Od 1 września dyrektorzy szkół mogą zatrudniać asystentów nauczycieli w klasach I-III oraz asystentów wychowawców świetlicy. W jakim celu? Bo dzięki temu najmłodsi, a zwłaszcza sześciolatki, mają dobrze poczuć się w szkole i łatwiej pokonać ewentualne trudności. - Uważam, że to bardzo dobry pomysł - mówi pani Agnieszka z Bydgoszczy, której sześcioletni syn rozpocznie we wrześniu naukę w pierwszej klasie. - Dla tak małego dziecka przejście z przedszkola do szkoły to ogromny stres i wielkie przeżycie. A nauczyciel nie ma tyle czasu, aby zajmować się każdym uczniem z osobna. Dlatego taki ktoś, jak asystent bardzo by się przydał. Cieszyłabym się, gdyby taka osoba była w klasie mojego synka.
Przeczytaj także: Zdolne sześciolatki radzą sobie w szkole
Pensję płaci gmina
Na razie jednak nic nie wskazuje na to, aby asystenci pojawili się choćby w pierwszych klasach. Powód? Brak pieniędzy. Asystenci - z wykształceniem wyższym i przygotowaniem pedagogicznym - mają być zatrudniani przez gminę na podstawie umowy o pracę. Ich etat ma wynieść 40 godzin tygodniowo, a wynagrodzenie nie może być wyższe niż to, które otrzymuje nauczyciel dyplomowany. Pensję muszą zapewnić im samorządy.

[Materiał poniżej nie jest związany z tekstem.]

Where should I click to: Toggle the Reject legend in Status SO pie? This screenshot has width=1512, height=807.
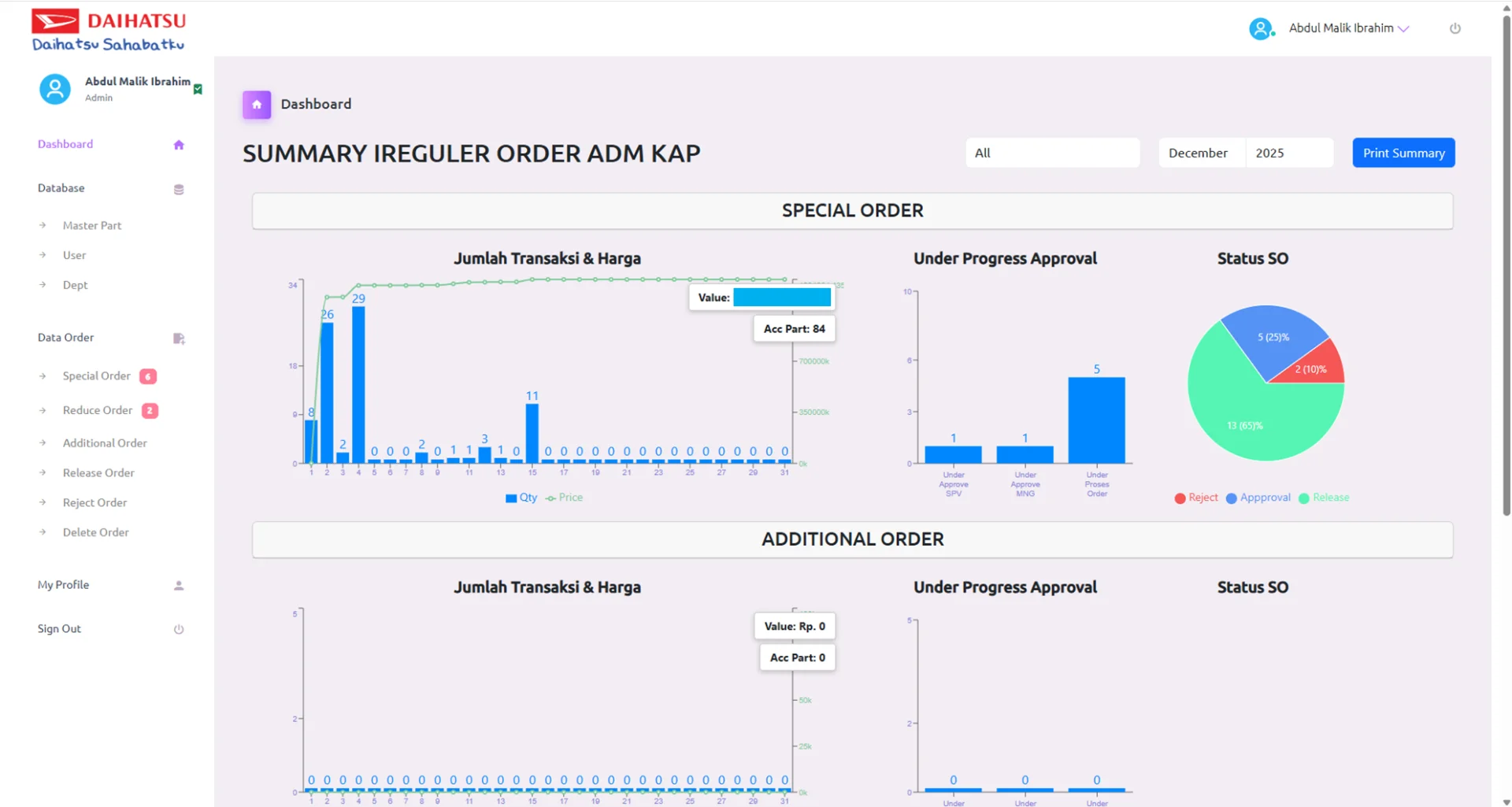click(x=1196, y=498)
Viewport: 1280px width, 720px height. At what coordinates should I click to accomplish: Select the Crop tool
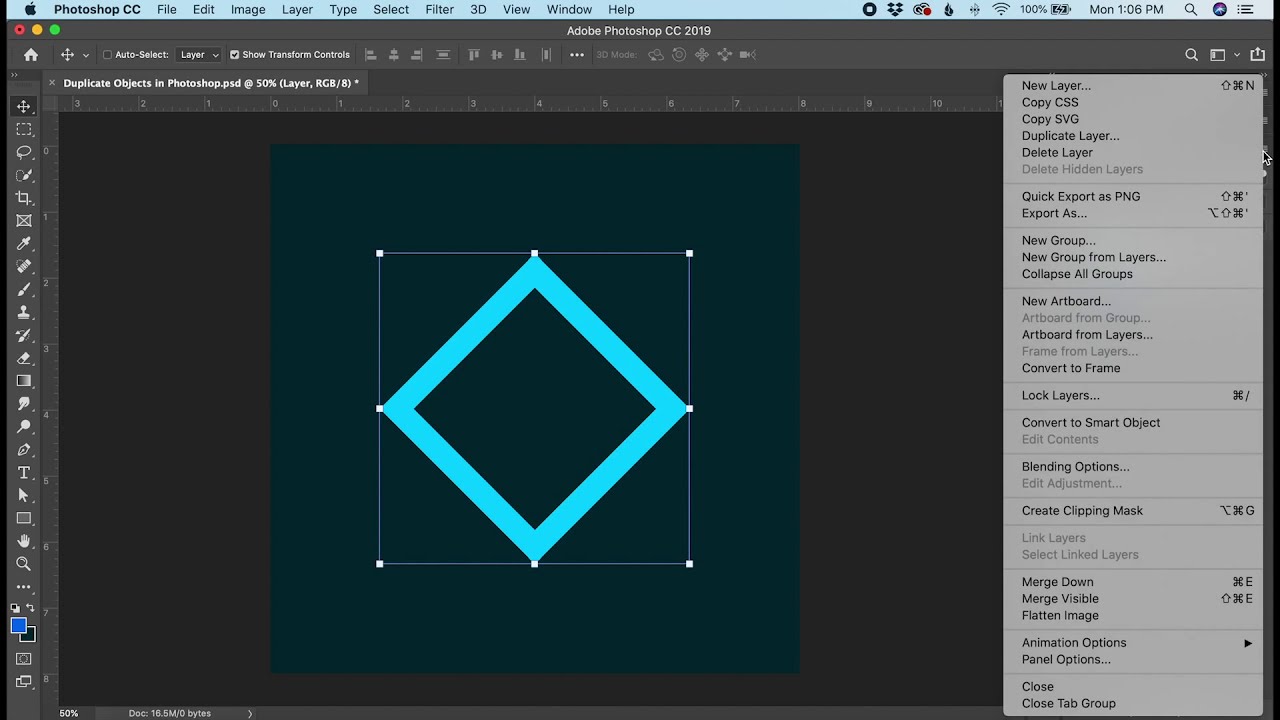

Gminy mówią jednak wprost: nie mamy za co zatrudniać asystentów. - Nie zaplanowaliśmy takich wydatków w tegorocznym budżecie, ponieważ stanowisko asystenta zostało powołane dopiero w tym roku. Przedtem nikt o nim nie słyszał - mówi Iwona Waszkiewicz, dyrektor Wydziału Edukacji i Sportu Urzędu Miasta Bydgoszczy. - Owszem, dyrektorzy szkół dopytywali, czy zamierzamy zatrudniać asystentów nauczycieli, ale na razie nie ma takich możliwości.
- Być może pojawią się fundusze unijne na ten cel, a może zostaną zwiększone środki dla klas I-III - zastanawia się Iwona Waszkiewicz. Tak stało się w przypadku klas integracyjnych. Zatrudniamy w nich nauczycieli wspomagających i sprawdza się to bardzo dobrze.
- Gdybyśmy otrzymali od rządu pieniądze na zatrudnianie asystentów, moglibyśmy rozważyć taką możliwość - mówi również Janusz Pleskot, dyrektor Wydziału Edukacji Urzędu Miasta Torunia. - Najlepsza byłaby dotacja celowa. Sami nie mamy jednak żadnych dodatkowych funduszy.
To się nie opłaca
Jednak, jak zauważa Janusz Pleskot, stanowisko asystenta nauczyciela nie jest wcale idealnym rozwiązaniem.
- W przyjmowaniu asystentów do szkół nie widzę żadnej korzyści dla gminy - mówi dyrektor. - Asystenci nie mogą sami odbywać zajęć, a jedynie wspierać nauczycieli w ich prowadzeniu. Dotyczy to również pracy w świetlicy. Wolałbym więc zamiast asystenta przyjąć drugiego nauczyciela, bo ma on uprawnienia, aby samodzielnie poprowadzić zajęcia i zaopiekować się dziećmi. Zatrudnianie asystentów to podwójne koszty dla gminy.
Przeciwko wprowadzeniu stanowiska asystenta od początku protestowały oświatowe związki zawodowe. ZNP twierdził, że to kolejny krok rządu w kierunku likwidacji Karty Nauczyciela.